◆ What to produce
The records are to be copied word for word, and the pictures dropped.

======== Supplied data ========

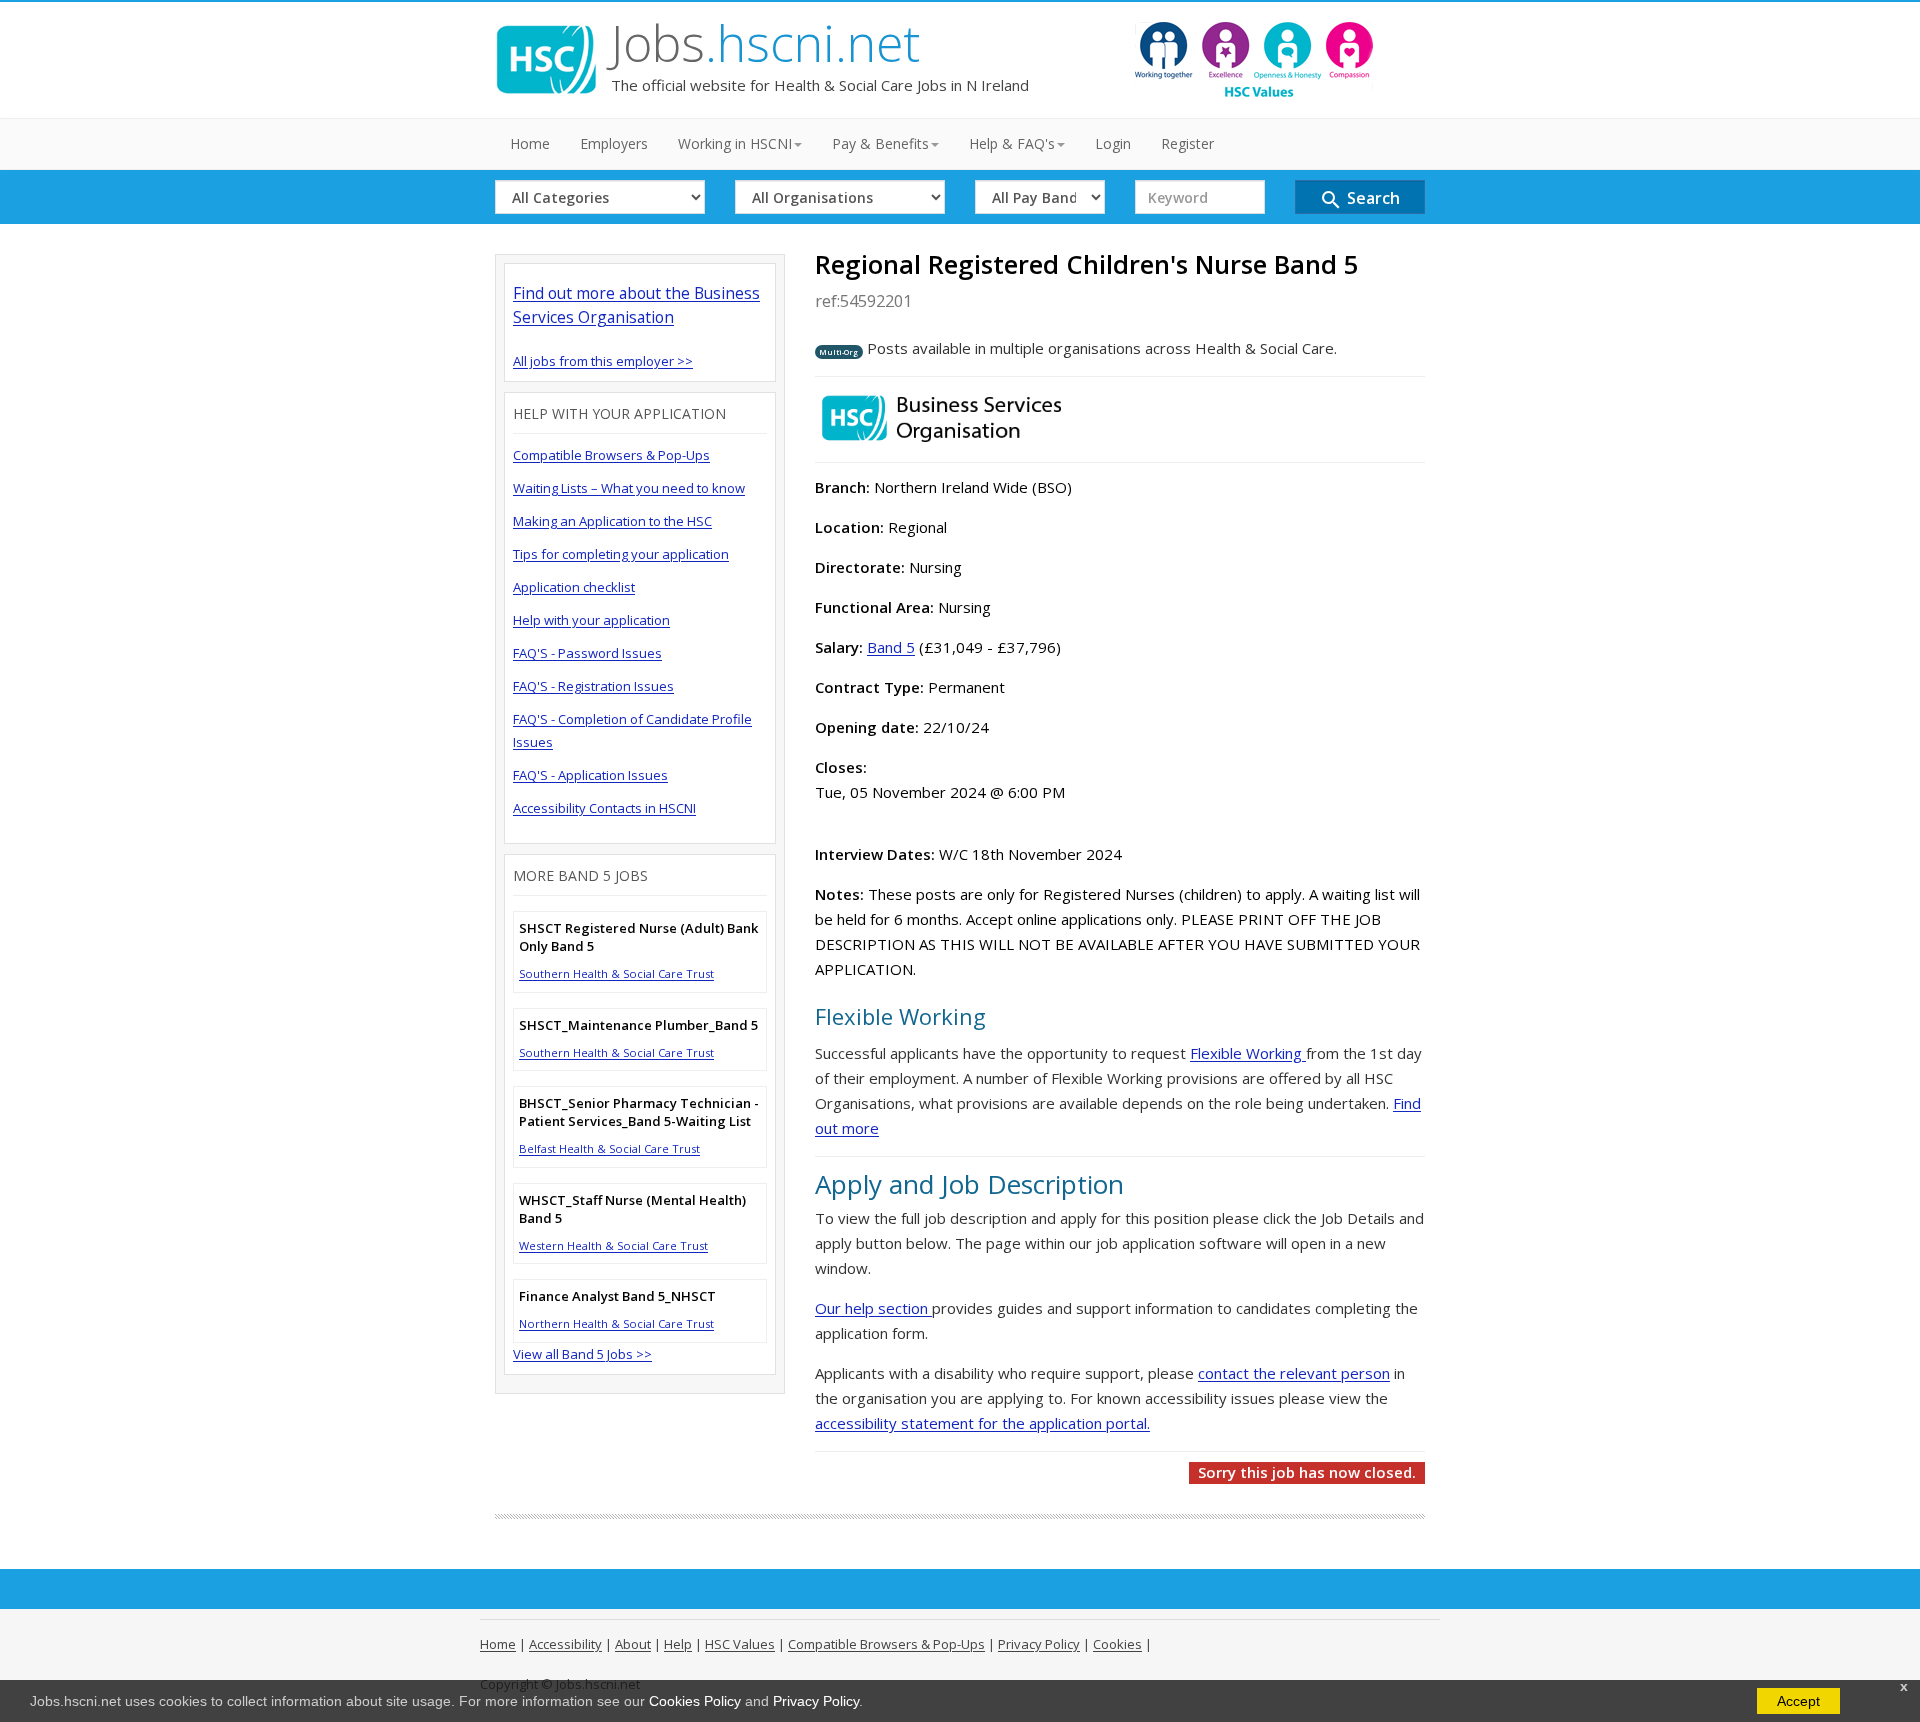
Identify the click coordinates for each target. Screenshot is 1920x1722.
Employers (614, 143)
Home (530, 143)
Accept (1798, 1701)
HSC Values (740, 1644)
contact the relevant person (1294, 1373)
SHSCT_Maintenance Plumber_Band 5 (638, 1025)
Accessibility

========

◆ Reply to the exercise
Identify the click coordinates for each target. Screenshot is 1920x1722.
Employers (614, 143)
Home (530, 143)
Accept (1798, 1701)
HSC Values (740, 1644)
contact the relevant person (1294, 1373)
SHSCT_Maintenance Plumber_Band 5 (638, 1025)
Accessibility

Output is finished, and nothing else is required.